Zum Glück war die Wanderung für diesen Tag beendet, denn inzwischen war es richtig heiß geworden. Also setzte ich mich micht Titus erst einmal ans Ufer, dort warf der kleine Nomade stundenlang Stein um Stein ins Wasser und war selig, während alle anderen gemeinsam die Jurte aufbauten.
Als das geschafft war, wurde eines der Yaks wieder vor einen Karren gespannt, wir wollten eine Nomadenfamilie besuchen, die sich in einer Jurte ein paar Kilometer entfernt aufhielt. Bequemerweise durften wir wieder auf den Wagen aufsitzen, inzwischen hatte es sicherlich gut 28 Grad, und da unten im Flusstal kaum Bäume wachsen, war weit und breit kein Schatten in Sicht. Leider hatte auch das Yak keine Lust auf eine solche Anstrengung und verweigerte bereits nach einem Kilometer seine Dienste, also mussten wir doch zu Fuß weitergehen, während der Yaktreiber zurück zum Camp lief, um ein anderes Tier zu holen. Titus wurde abwechselnd getragen, während Norman den Regenschirm als Sonnenschutz über ihn hielt, denn trotz Sonnencreme und -hut war das einfach jetzt schon viel zu viel Sonne für den kleinen Mann...

Endlich erreichten wir die von einem Holzzaun umgebene Jurte, dort erwartete uns schon die Hausherrin mitsamt ihrer Schwiegertochter und den vier Enkelkindern, das kleinste davon gerade einmal ein halbes Jahr alt. Neben der Jurte weideten auf freier Fläche die vielen Pferde der Familie, in einem umzäunten Bereich standen Kälbchen, Schafe und Ziegen, von schläfrig in der Sonne liegenden Hunden bewacht. Wir wurden in die Jurte gebeten und bekamen monglischen Milchtee, selbstgemachten Joghurt und Kekse angeboten. Titus konnte nicht einmal abwarten, bis er an der Reihe war, sondern schnappte sich bei erster Gelegenheit einen Keks vom Tisch und belustigte damit die Bewohner. Die Oma holte daraufhin ein Schälchen mit frischer Milch, das sie ihm anbot und dass Titus bis auf den letzten Tropfen ausschleckte. 


Um nicht allzu lange zu stören, machten wir uns bald auf den Rückweg, wieder auf dem Karren sitzend, denn inzwischen war das Ersatz-Yak angekommen. Durch die Hitze schläfrig geworden, schlummerte Titus tief und fest, als wir wieder in unserem Camp ankamen. Dort wurde ich sofort in die Küchenjurte gewunken, und durfte Titus auf den dort ausgebreiteten Matten ablegen.

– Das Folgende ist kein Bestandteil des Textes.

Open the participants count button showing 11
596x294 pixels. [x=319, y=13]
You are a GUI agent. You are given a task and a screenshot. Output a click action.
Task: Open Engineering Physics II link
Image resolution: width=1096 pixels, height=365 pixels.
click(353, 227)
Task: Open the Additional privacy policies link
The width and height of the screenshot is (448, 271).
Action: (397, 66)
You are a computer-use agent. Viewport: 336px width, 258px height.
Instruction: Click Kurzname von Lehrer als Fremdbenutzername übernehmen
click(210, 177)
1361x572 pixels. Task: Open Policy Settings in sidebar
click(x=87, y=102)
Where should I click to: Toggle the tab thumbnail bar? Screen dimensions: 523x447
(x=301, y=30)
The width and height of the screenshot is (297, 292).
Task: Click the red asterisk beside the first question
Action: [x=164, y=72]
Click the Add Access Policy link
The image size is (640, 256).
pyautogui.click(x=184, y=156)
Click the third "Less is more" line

So hatten Norman und ich ein bisschen "Freizeit", und setzten uns mit Buch und Kaffee ans Flussufer. Weil das Wetter so sommerlich war, wagte ich sogar ein Bad im eisig kalten Fluss, doch nach einmal Untertauchen hatte ich genug Erfrischung, während die mongolischen Helfer um uns herum fröhlich badeten und die Amerikanerin Marie sich sogar die Haare wusch.
Immer wieder äugten wir in die Jurte, um nach Titus zu sehen, doch der schlief selig und kullerte immer näher an den Yaktreiber Tumuruu heran, der dort herumlag, bis er irgendwann halb auf ihn draufgekuschelt aufwachte und ziemlich verwirrt dreinschaute.

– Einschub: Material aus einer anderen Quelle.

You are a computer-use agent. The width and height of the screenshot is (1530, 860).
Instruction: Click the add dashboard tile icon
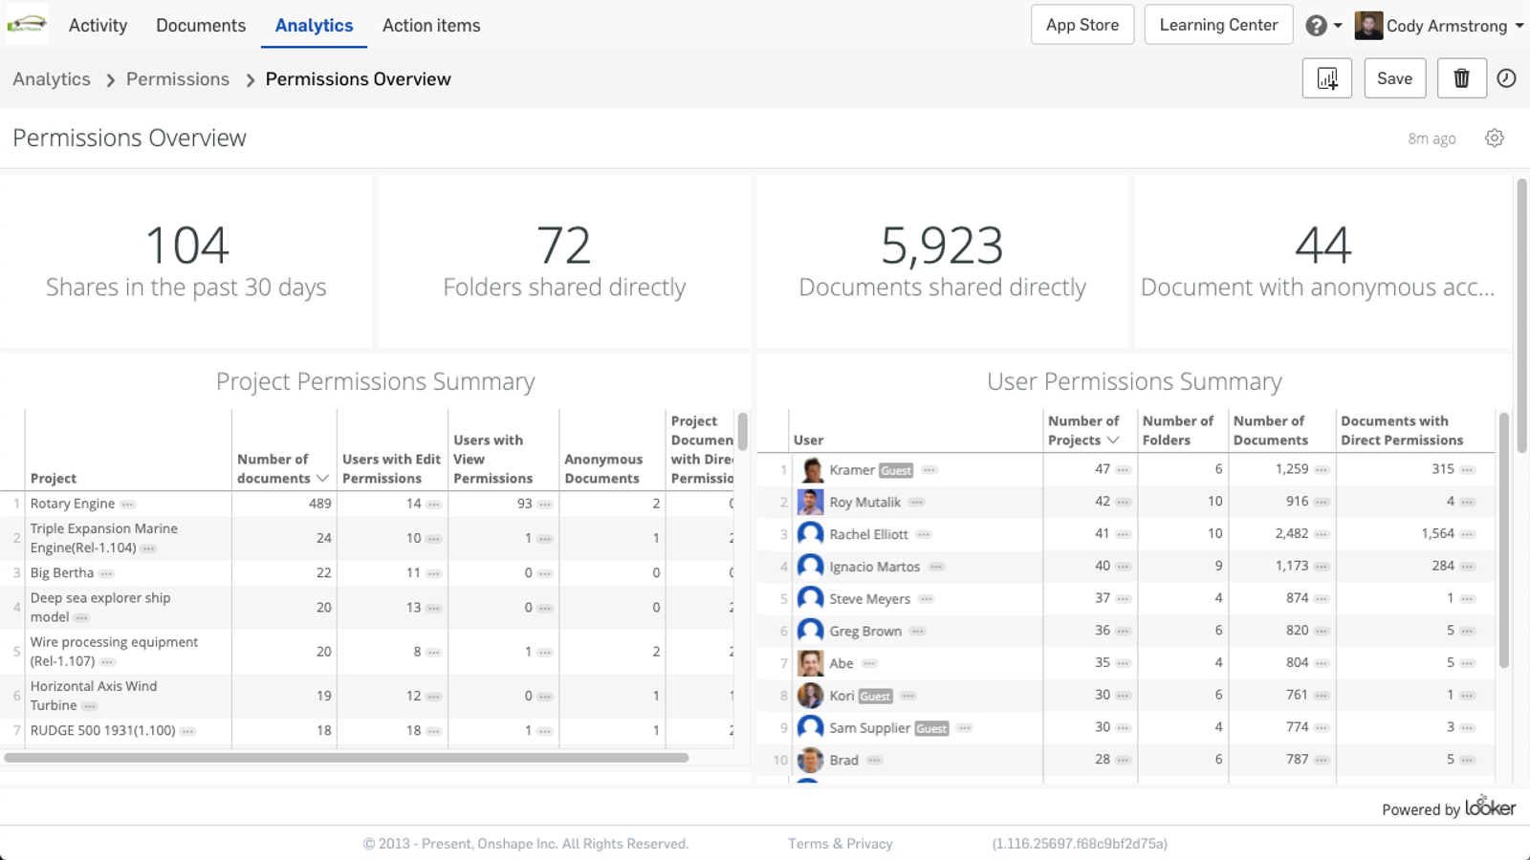[1326, 78]
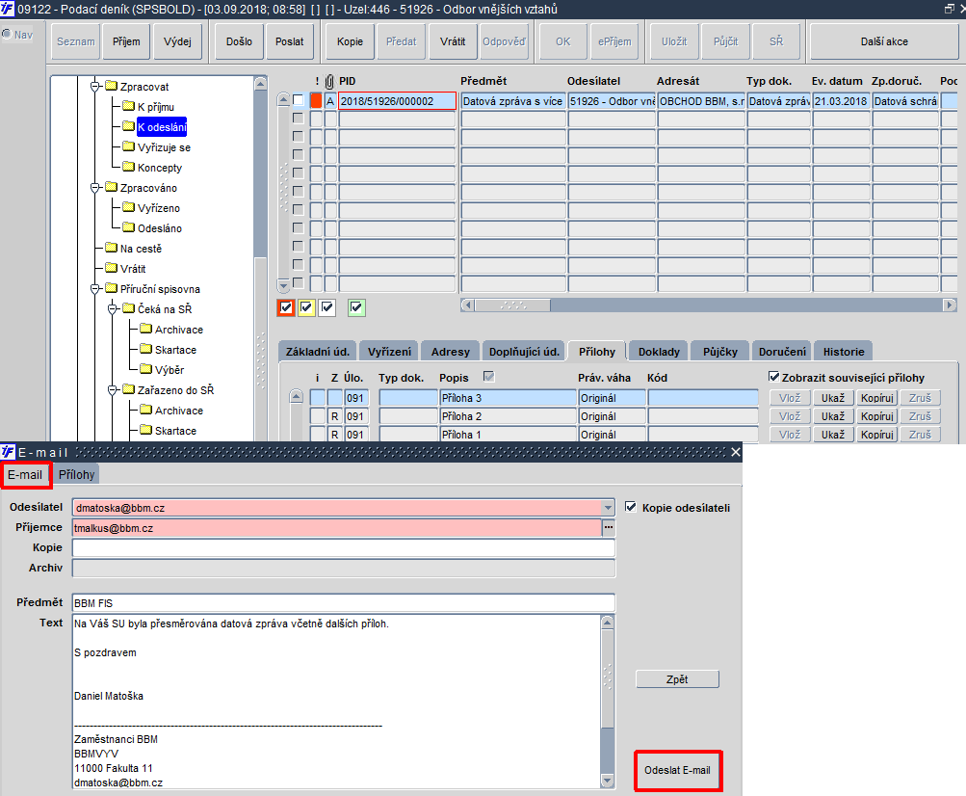Toggle the Kopie odesílateli checkbox
966x796 pixels.
tap(630, 507)
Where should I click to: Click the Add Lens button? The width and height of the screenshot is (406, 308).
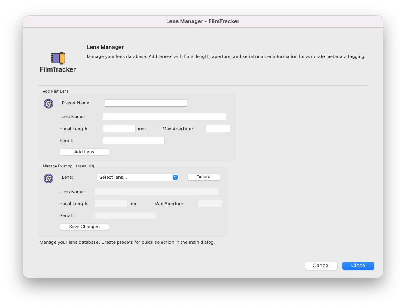point(84,152)
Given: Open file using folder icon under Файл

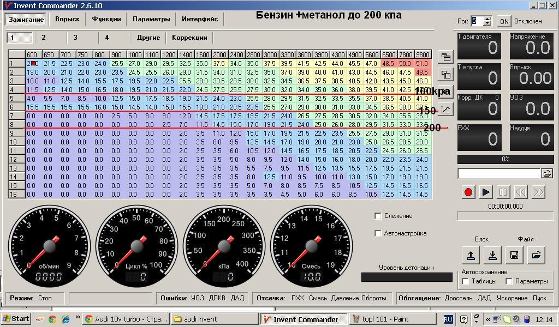Looking at the screenshot, I should (x=536, y=255).
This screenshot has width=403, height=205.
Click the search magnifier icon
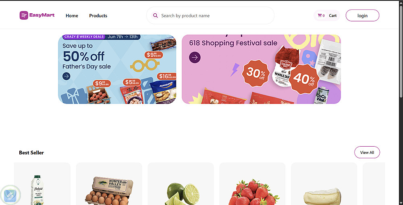(x=155, y=16)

Bald war es Zeit für das letzten Abendessen, das wieder einmal wirklich ziemlich gut und sehr kindertauglich war. Zum Glück hat Titus eh ein großes Faible für Reis und Pasta in allen Variationen, so dass der Gurkensalat, die Gemüsesuppe und die Spaghetti wieder ganz nach seinem Geschmack waren. Erneut hatten wir uns ganz umsonst Sorgen wegen der Verpflegung des kleinen Mannes gemacht und haben die Haferflocken und Notfall-Brei-Rationen nicht benötigt.

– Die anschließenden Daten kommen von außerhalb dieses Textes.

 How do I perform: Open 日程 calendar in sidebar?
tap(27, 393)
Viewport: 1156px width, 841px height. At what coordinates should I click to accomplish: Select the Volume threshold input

Nachdem wir mit Rob und Marie noch E-Mail-Adressen ausgetauscht hatten, machten wir uns für die letzte Nacht im Zelt bereit. Wenigstens war es drinnen durch den Sonnenschein den ganzen Tag über ordentlich aufgeheizt, so dass diesmal das Bett zumindest aufgewärmt war, als wir uns dort verkrochen.